実験への参加希望者は東京ユビキタス計画のWebサイトから申し込みを行い、参加当日に東京メトロ銀座駅構内などにある貸出場所で身分証明書の提示を行うことで専用端末「ユビキタスコミュニケータ(UC)」を借りることができる。事前予約だけではなく当日の申し込みも可能だ。
実験では、晴海通り、銀座通りの街路灯や地下通路など約900箇所に個々のモノや場所を識別するために割り振られる識別子である「ucode」を格納したNFCタグやQRコード、無線マーカー、赤外線マーカーを配置。銀座の街のいたるところに付けられたucodeをUCで読み取ることにより、位置情報に合わせた店舗・観光情報などを受け取ることができる(QRコードやNFCタグはUCでは読み取り不可)。例えば無線マーカーの実験ではNPO法人の協力のもと、一般の無線マーカーから視覚障害者向けの音声案内サービスを検証するという。
国際標準のNFCに期待
民間参画実験には7グループ10社が参加
今年度の実験では一般参加の実験だけでなく、民間企業によるNFCの実験を行っている。
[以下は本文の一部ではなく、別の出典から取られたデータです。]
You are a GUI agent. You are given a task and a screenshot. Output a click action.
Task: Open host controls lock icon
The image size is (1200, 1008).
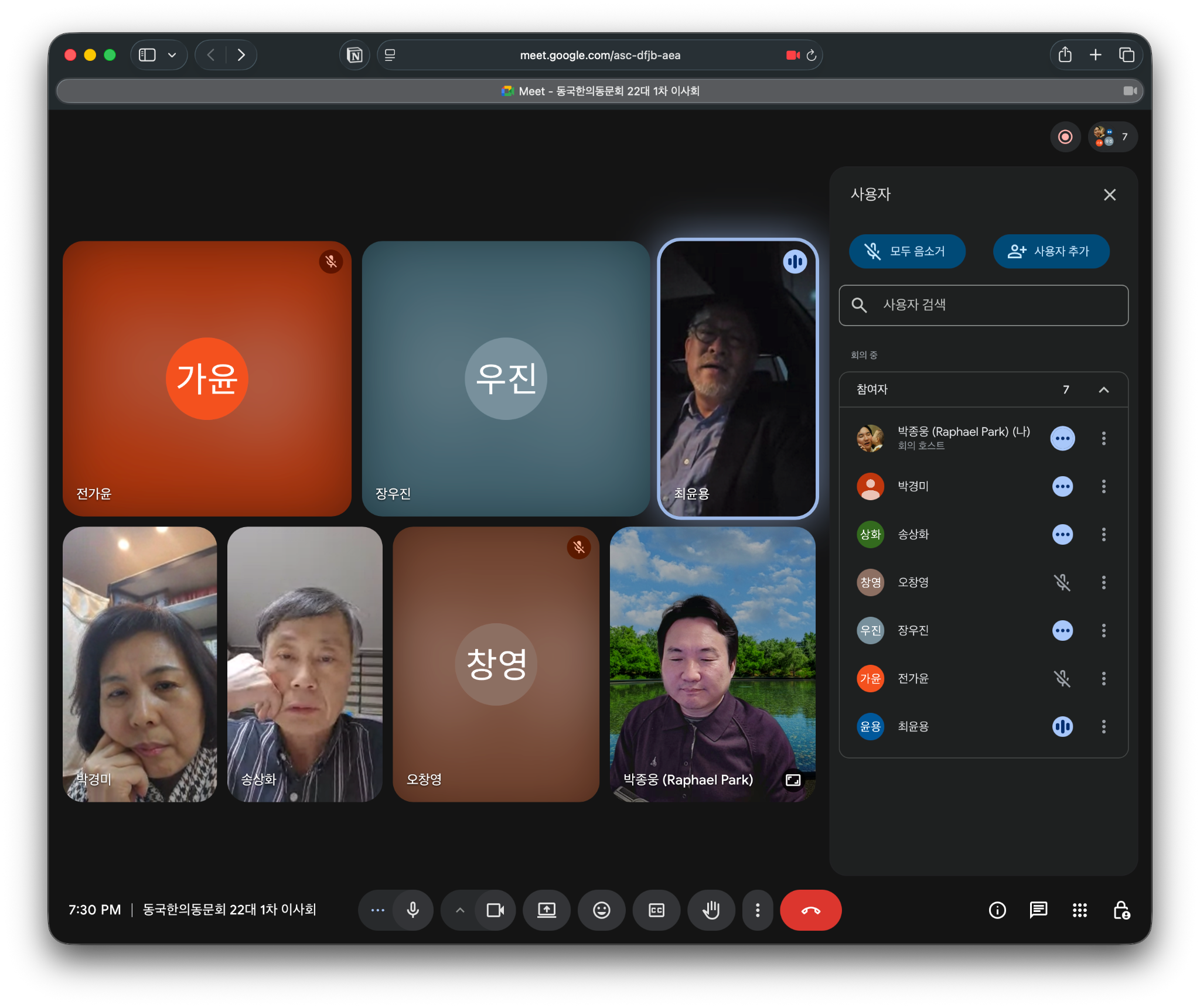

東京都 都市整備局 総務部 調整担当課長 後藤和宏氏は、「NFCの実験を行う理由は国際標準の規格だからです。将来的には海外からお越しになられた方が自身の携帯電話でNFCタグの情報を読み取っていただくことが考えられます。ここ1年でAndroidやiPhoneなど、ケータイ端末自身が高機能化しており、UCが目指すコンセプトに近づいています」と説明する。
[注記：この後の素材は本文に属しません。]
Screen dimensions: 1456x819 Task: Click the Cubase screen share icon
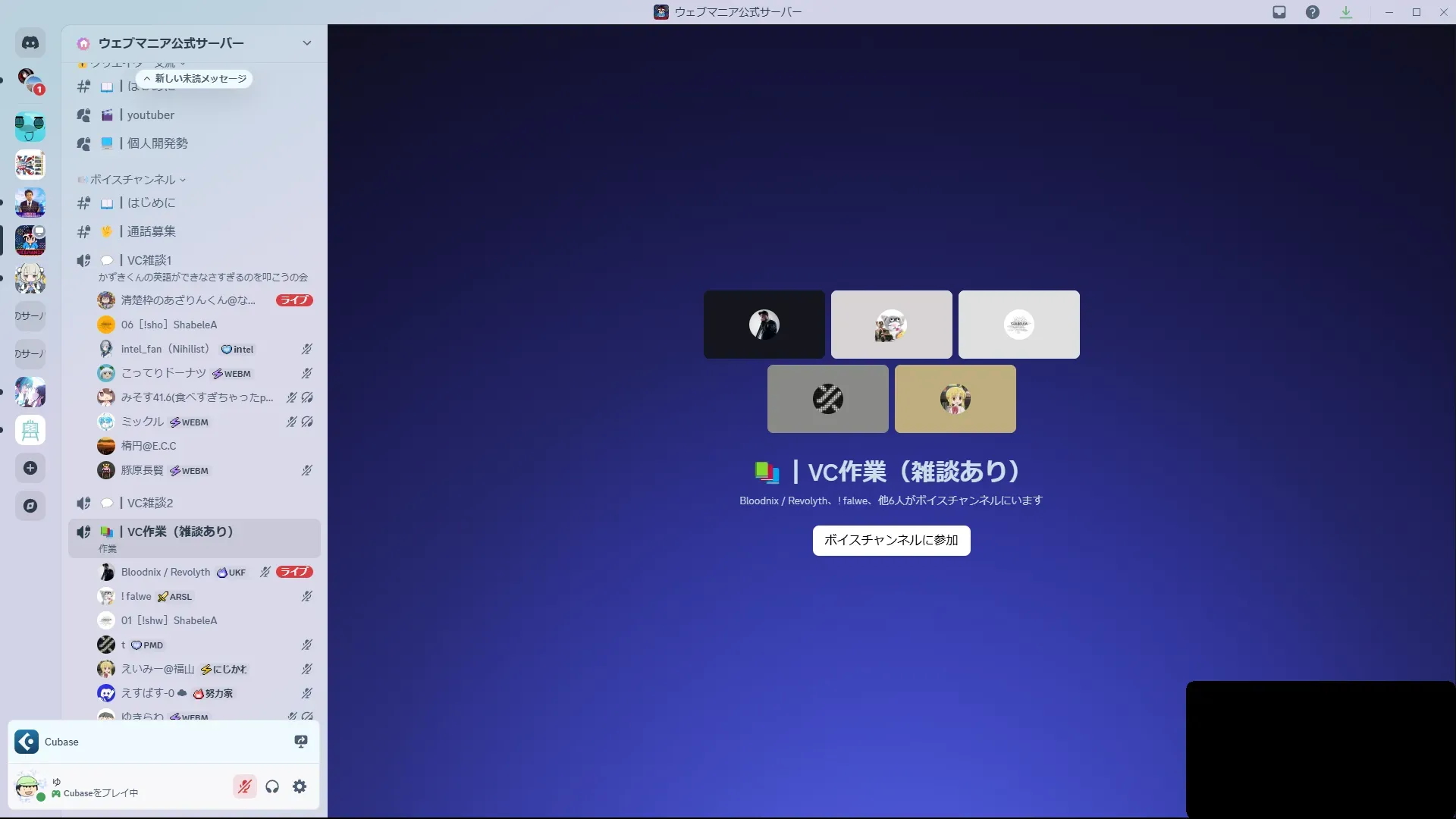(x=301, y=742)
なお、民間参画実験には7グループ10社(凸版印刷、横須賀テレコムリサーチパーク、ぐるなび、ティエイディ、パーソナルメディア、沖電気工業、パスコ、ユーシーテクノロジ、住友大阪セメント)が選定された。例えば凸版印刷ではNFC携帯とタグを用いた電子ポスターの実験を実施するという。
東京都と国土交通省では2011年3月までの実験結果を分析し、その課題をクリアにしたうえで来年度以降の取り組みに役立てていきたいとしている。